基金supported by the Strategic Priority Research Program of the Chinese Academy of Sciences (XDA11030404)Key Project from the Chinese Academy of Sciences (KGZD-EW-606)+1 种基金the National Natural Science Foundation of China (21302199)Guangzhou Science and Technology Plan Projects (201510010012)~~
文摘A novel marine microbial esterase PHE14 was cloned from the genome of Pseudomonas oryzihabit‐ans HUP022 isolated from the deep sea of the western Pacific Ocean. Esterase PHE14 exhibited very good tolerance to most organic solvents, surfactants and metal ions tested, thus making it a good esterase candidate for organic synthesis that requires an organic solvent, surfactants or metal ions.

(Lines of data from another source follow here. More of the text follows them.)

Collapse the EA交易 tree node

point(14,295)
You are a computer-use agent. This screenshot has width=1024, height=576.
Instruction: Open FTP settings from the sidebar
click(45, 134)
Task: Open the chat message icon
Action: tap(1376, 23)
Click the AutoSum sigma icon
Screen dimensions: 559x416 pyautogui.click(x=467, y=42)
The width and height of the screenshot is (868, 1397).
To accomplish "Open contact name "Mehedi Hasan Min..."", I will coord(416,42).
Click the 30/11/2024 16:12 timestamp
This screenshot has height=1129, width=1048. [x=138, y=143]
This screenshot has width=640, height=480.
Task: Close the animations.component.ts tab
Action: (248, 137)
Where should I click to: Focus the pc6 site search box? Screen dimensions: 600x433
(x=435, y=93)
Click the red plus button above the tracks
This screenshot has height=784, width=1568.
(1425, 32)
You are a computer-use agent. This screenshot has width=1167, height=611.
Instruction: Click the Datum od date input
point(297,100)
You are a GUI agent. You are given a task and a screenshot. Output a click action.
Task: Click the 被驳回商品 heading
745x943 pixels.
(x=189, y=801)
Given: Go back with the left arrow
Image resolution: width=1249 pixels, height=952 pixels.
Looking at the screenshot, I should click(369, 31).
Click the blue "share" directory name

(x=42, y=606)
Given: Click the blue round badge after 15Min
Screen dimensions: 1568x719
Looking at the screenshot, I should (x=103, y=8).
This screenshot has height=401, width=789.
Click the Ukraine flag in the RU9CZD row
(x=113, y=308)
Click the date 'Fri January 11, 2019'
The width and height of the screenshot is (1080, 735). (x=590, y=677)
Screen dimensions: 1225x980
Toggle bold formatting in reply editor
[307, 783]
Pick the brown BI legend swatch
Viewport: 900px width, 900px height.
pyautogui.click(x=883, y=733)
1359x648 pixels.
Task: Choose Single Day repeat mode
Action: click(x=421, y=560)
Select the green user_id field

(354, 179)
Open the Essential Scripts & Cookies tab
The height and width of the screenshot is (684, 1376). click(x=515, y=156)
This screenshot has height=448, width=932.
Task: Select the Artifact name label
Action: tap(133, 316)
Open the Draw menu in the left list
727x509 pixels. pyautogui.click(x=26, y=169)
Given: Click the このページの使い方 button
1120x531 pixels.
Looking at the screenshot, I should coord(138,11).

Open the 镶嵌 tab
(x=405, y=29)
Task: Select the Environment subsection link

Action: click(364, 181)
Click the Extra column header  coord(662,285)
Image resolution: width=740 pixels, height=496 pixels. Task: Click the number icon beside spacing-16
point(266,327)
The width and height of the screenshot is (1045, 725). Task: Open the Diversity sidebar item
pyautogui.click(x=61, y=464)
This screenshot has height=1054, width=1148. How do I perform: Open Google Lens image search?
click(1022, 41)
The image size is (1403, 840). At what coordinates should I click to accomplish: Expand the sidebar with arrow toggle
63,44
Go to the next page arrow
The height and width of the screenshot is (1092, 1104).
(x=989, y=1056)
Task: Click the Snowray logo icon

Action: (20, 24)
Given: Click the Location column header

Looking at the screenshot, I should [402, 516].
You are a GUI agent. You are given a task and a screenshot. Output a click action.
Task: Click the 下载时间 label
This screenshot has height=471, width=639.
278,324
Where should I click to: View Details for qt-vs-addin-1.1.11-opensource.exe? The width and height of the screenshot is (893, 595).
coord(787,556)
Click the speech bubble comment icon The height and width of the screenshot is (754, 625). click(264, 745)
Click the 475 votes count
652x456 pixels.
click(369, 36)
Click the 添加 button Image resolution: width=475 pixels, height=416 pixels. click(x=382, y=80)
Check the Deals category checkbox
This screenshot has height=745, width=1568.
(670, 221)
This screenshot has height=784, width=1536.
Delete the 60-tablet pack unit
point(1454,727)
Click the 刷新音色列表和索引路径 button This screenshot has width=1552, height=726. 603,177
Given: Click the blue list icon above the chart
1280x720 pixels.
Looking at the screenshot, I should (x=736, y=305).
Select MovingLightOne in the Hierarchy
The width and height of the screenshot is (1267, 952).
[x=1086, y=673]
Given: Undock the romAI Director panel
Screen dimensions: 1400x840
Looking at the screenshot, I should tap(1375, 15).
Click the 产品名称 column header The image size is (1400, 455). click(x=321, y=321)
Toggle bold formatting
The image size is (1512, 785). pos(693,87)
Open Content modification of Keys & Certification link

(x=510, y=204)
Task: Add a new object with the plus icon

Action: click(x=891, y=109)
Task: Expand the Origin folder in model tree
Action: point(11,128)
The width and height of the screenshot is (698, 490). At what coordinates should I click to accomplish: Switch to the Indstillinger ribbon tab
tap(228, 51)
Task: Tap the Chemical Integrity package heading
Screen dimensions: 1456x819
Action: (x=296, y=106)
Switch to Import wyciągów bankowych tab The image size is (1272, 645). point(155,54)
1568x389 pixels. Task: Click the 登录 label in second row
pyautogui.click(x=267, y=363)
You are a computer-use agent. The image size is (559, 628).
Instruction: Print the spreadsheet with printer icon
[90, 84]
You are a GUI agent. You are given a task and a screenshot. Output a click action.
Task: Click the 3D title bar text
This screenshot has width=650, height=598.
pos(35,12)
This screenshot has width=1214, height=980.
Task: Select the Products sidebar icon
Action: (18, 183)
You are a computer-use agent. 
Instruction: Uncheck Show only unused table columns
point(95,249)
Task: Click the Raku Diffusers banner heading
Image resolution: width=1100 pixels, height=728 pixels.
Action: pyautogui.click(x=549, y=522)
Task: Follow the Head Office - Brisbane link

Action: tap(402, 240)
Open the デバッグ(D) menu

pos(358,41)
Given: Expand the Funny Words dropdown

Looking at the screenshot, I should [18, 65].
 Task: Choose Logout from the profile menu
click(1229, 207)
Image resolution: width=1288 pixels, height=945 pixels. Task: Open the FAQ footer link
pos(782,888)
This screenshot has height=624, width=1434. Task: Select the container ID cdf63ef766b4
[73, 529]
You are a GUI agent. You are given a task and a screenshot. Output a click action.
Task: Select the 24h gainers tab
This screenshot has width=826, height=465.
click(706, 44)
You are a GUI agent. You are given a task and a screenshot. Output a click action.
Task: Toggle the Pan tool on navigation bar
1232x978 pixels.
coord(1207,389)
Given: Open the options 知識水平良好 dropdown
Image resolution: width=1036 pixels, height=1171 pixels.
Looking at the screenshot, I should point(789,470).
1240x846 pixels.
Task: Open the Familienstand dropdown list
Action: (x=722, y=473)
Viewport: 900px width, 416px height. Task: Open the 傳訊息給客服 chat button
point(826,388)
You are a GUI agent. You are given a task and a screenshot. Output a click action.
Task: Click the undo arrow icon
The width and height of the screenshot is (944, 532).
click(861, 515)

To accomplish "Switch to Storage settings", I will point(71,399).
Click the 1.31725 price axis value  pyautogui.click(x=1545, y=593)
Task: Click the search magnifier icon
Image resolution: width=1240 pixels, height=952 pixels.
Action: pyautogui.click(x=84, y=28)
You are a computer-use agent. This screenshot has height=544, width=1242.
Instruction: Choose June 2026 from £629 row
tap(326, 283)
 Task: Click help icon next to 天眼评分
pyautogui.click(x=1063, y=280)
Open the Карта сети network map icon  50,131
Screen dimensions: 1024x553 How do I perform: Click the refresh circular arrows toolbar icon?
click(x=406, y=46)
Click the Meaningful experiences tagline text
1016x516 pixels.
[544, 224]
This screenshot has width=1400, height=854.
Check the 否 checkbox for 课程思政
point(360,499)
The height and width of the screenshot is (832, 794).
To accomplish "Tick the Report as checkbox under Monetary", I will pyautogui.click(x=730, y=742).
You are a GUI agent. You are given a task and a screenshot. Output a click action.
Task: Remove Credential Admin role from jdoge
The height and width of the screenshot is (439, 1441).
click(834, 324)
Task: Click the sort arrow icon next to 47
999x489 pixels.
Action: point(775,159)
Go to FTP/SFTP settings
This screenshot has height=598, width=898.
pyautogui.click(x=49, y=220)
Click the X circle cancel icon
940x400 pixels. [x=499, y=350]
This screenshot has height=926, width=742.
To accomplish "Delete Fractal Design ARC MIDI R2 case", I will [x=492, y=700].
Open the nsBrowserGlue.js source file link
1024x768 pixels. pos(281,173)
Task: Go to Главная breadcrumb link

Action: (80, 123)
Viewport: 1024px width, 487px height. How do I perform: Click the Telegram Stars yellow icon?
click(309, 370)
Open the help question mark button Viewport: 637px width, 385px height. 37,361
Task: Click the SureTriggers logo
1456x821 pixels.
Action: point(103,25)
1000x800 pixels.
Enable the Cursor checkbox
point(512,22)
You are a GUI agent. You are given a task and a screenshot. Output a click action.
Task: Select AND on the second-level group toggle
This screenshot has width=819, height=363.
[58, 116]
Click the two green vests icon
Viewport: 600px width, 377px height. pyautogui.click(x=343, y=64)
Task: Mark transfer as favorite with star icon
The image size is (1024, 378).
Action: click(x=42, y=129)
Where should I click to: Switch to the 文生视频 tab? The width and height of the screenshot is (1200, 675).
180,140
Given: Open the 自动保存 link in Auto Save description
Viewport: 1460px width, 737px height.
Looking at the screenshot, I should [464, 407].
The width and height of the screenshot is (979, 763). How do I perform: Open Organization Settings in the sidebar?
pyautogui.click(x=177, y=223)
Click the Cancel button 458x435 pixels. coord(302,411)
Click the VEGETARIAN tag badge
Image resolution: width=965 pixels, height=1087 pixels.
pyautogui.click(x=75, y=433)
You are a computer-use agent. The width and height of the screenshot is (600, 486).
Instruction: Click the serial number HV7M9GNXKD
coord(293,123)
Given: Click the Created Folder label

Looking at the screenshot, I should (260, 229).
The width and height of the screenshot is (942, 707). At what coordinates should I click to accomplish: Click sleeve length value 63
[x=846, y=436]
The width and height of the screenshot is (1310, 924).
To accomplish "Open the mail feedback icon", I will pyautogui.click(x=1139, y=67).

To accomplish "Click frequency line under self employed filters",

Esterase PHE14 was utilized as a biocatalyst in the asymmetric synthesis of D‐methyl lactate by enzymatic kinetic resolution. D‐methyl lactate is a key chiral chemical. Contrary to some previous reports, the addition of an organic solvent and surfactants in the enzymatic reaction did not have a beneficial effect on the kinetic resolution catalyzed by esterase PHE14. Our study is the first report on the preparation of the enantiomerically enriched product D‐methyl lactate by enzymatic kinetic resolution. The desired enantiomerically enriched product D‐methyl lactate was obtained with a high enantiomeric excess of 99%and yield of 88.7%after process optimization. The deep sea mi‐crobial esterase PHE14 is a green biocatalyst with very good potential in asymmetric synthesis in industry and can replace the traditional organic synthesis that causes pollution to the environment.